GIVEN PASSAGE START
California is reporting 141.1 new coronavirus cases for every 100,000 residents over the last seven days — a rate half that of Texas, 297.8; and less than one-fourth that of Florida’s rate of 653.8, according to data from the U.S. Centers for Disease Control and Prevention. California’s rate is also less than the national average of 232.1.

12 p.m. In U.S. school districts, debates over safety have devolved into litigation and protests as the first day of class nears. The toxic mix has sparked fear among some parents that their children face a third academic year marred by the pandemic.

Even in New York City, which requires vaccines to eat at restaurants or attend a Broadway show, the Sept. 13 opening is uniquely thorny: Teachers can enter the classroom with just a negative test, but children have no virtual option to learn at home.

By the end of this week, more than one-third of U.S. kindergarten through 12th-grade students will have started class, according to school tracking website Burbio. And throughout the Delta-plagued country, officials in big cities and rural counties must balance safety, science and political fealty.

“Public health knows how to prevent transmission, but politics is intervening,” said Catherine Troisi, an infectious disease epidemiologist at UTHealth School of Public Health in Houston, where the school board is expected to decide this week whether to defy Republican Governor Greg Abbott’s ban on mask mandates.

COVID cases are double what they were at the onset of last school year — and likely to increase, Troisi said. The consequences are unknown. “It’s a sad thing to say that our kids are really guinea pigs,” she said.
GIVEN PASSAGE END
DATASET EXTRACT START
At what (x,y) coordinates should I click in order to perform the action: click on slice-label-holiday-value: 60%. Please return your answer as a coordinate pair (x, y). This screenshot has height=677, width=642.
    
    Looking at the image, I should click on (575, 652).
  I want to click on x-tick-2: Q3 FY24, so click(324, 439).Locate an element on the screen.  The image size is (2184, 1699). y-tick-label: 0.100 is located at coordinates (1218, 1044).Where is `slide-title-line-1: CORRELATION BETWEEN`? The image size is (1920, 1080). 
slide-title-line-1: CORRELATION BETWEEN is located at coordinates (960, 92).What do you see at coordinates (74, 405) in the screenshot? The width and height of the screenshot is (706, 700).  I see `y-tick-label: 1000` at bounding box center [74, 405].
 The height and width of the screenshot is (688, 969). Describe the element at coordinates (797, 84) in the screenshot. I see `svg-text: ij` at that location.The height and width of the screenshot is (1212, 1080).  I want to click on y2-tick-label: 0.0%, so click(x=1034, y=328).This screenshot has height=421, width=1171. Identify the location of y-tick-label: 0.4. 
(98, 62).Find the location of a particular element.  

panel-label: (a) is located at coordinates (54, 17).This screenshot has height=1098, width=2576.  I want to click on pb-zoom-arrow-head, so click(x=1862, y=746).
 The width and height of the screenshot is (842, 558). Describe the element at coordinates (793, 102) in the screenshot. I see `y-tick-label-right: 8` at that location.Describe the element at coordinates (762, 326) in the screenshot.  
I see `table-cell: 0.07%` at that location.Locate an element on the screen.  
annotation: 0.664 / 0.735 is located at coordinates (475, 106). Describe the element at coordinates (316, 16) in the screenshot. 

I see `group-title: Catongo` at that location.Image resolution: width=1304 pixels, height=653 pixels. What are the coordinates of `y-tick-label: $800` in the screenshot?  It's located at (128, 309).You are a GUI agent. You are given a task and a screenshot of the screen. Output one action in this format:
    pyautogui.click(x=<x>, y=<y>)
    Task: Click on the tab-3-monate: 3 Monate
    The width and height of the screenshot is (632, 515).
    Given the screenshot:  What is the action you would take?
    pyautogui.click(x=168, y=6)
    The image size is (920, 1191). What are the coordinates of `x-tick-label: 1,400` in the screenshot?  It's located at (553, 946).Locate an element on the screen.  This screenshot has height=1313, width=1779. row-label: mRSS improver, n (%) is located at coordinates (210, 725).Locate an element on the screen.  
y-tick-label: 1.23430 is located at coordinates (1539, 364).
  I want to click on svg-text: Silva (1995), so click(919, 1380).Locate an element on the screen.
DATASET EXTRACT END
> TASKS TO COMPLETE
1. In the passage about COVID-19 and school reopenings, what share of U.S. kindergarten through 12th-grade students will have started class by the end of this week, according to Burbio?
2. Resume the passage about COVID-19 and school reopenings after its last sentence.

> OUTPUTS BY TASK
1. More than one-third.

2.
Less than a week before the first day of school, San Francisco on Tuesday mandated teachers and other staff be vaccinated or face weekly testing. In New Jersey, Governor Phil Murphy last week ordered teachers, staff and students in public and private schools to mask up. He faced criticism from Republican opponent Jack Ciattarelli, and about 100 people protested near the governor’s mansion.

States are split. About a quarter of students live in states like Florida that have banned mask mandates outright while an equal number are in places like Illinois, which will start with the mandate in place. Most of the rest are enrolled in districts with flexibility to decide for themselves.

11:50 a.m. (updated) Fully vaccinated Ontarians considered close contacts of someone who has tested positive for COVID-19 won’t have to isolate unless they develop symptoms or are directed to do so by public health.

The new rule is part of updated provincial guidance issued Wednesday on managing virus outbreaks, including in schools.

In its school-specific guidance, the province says fully immunized high-risk contacts of positive or likely COVID-19 cases don’t have to isolate or be dismissed from classes unless they have symptoms.

Vaccinated individuals with symptoms who receive a negative COVID-19 test result can return to school if their symptoms improve over 24 hours, or after 48 hours if they had gastrointestinal symptoms.

Unvaccinated, high-risk contacts of positive or likely cases need to isolate for 10 days and it’s recommended that they take a COVID-19 test seven days into their isolation.

The province says household members of those who are close contacts of positive cases have to abide by similar rules.

The Ontario government says there will be different rules and procedures for vaccinated and unvaccinated individuals when it comes to COVID-19 health regulations.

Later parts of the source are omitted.